Water restrictions in effect
Water in Ubol Ratana dam, one of the main sources of water in the Northeast, has dropped to critically low levels, prompting the implementation of emergency restrictions on its use, according to the Royal Irrigation Department.
Department chief Thongplew Kongjun said on Wednesday the dam holds about 521 million cubic metres of water, equivalent to only 21% of its total capacity, which is well below its optimum level.
The depth of the dam has decreased so much that residents are concerned there might not be enough water to last them until the rainy season arrives in the middle of next year.
Ubol Ratana dam in Khon Kaen, along with the Chulabhorn dam in Chaiyaphum, supply water to provinces in the Chee River basin, including Maha Sarakham, Kalasin and Roi Et.

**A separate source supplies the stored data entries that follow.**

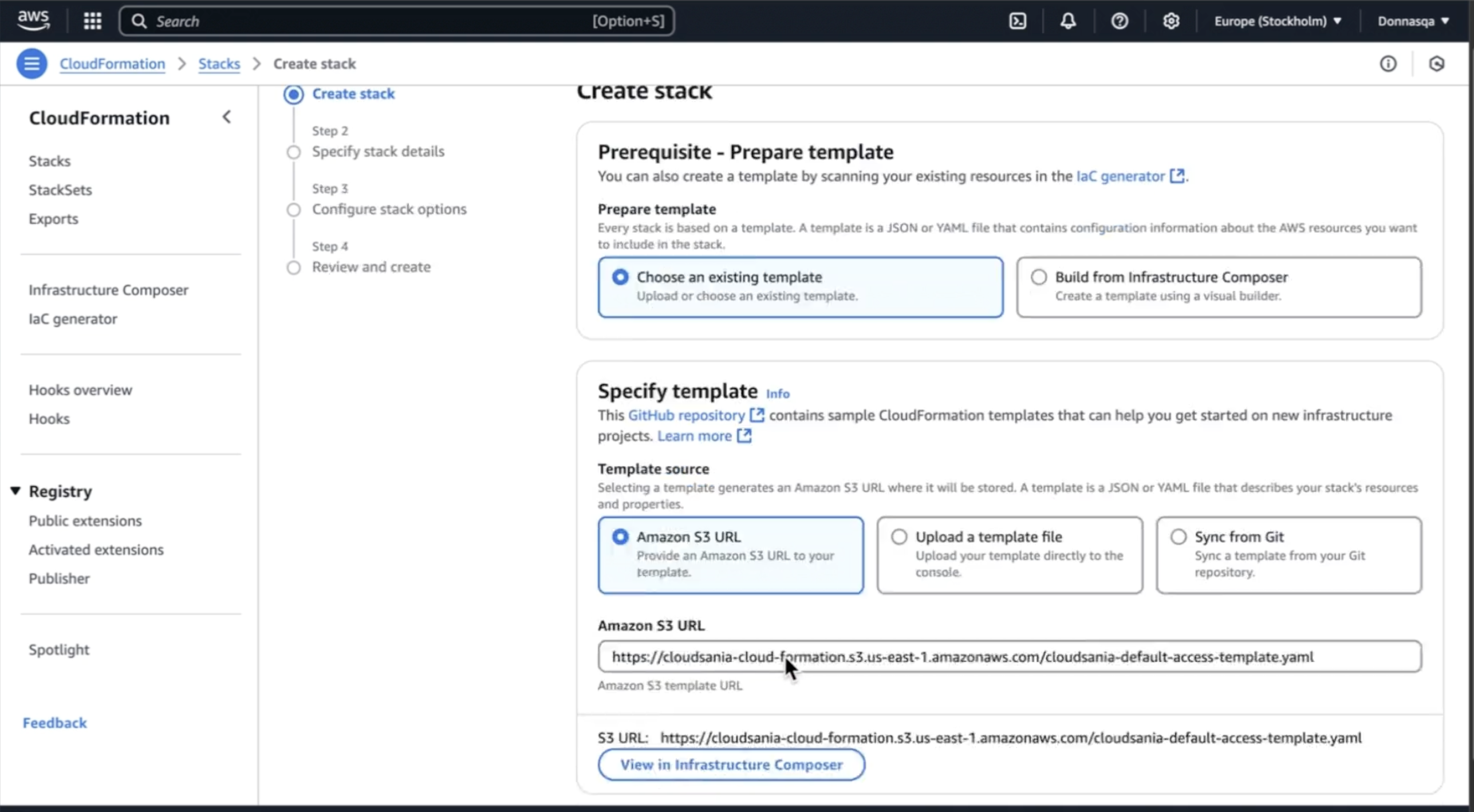Click the AWS logo home icon
The width and height of the screenshot is (1474, 812).
[33, 20]
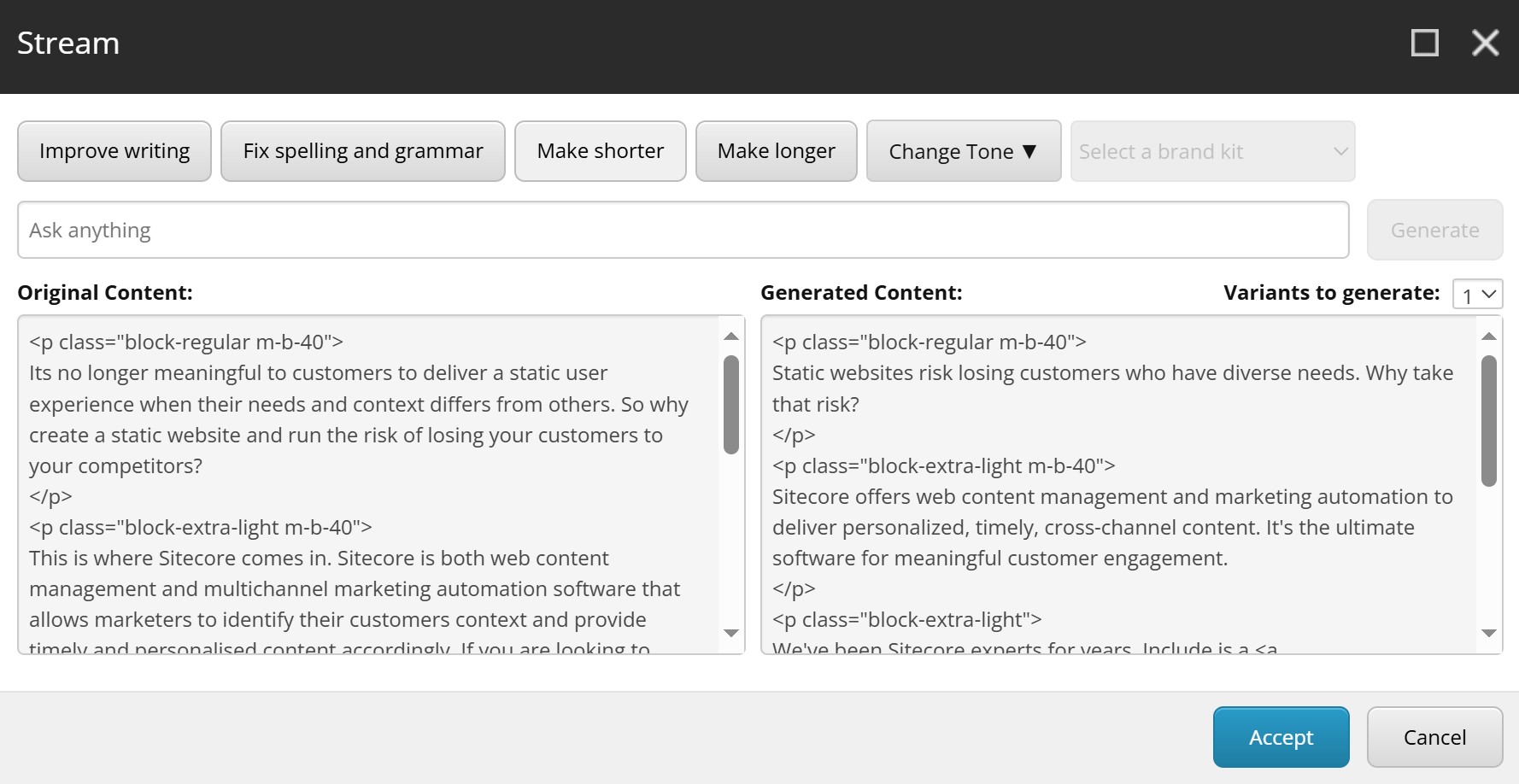The width and height of the screenshot is (1519, 784).
Task: Close the Stream dialog
Action: coord(1485,42)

At present, Chulabhorn dam is also running low with only 9.3 million cubic metres of usable water left.
"Water from the [Ubol Ratana and Chulaborn] dams is being reserved for consumption and ecological conservation," said the RID chief.
"No water shall be diverted for growing crops at this time."
The department is planning to reduce the amount of water tapped from Ubol Ratana dam and channel what little is left there to where it is needed the most -- including residents in Maha Sarakham's Muang district.
"Water from the Ubol Ratana dam has to be managed prudently to prevent water shortages in the Northeast," said Mr Thongplew.
In order to prevent shortages in the future, the RID is looking to build three more reservoirs in Chaiyaphum -- Wang Saphung dam in Nong Bua Daeng district, Lam Nam Chee dam in Ban Khwao district, and Prong Khun Petch in Nong Bua Rawe district.
The dams are designed to have a combined capacity of 160 million cubic metres of water, which can be diverted to 127,000 rai of farmland in the area.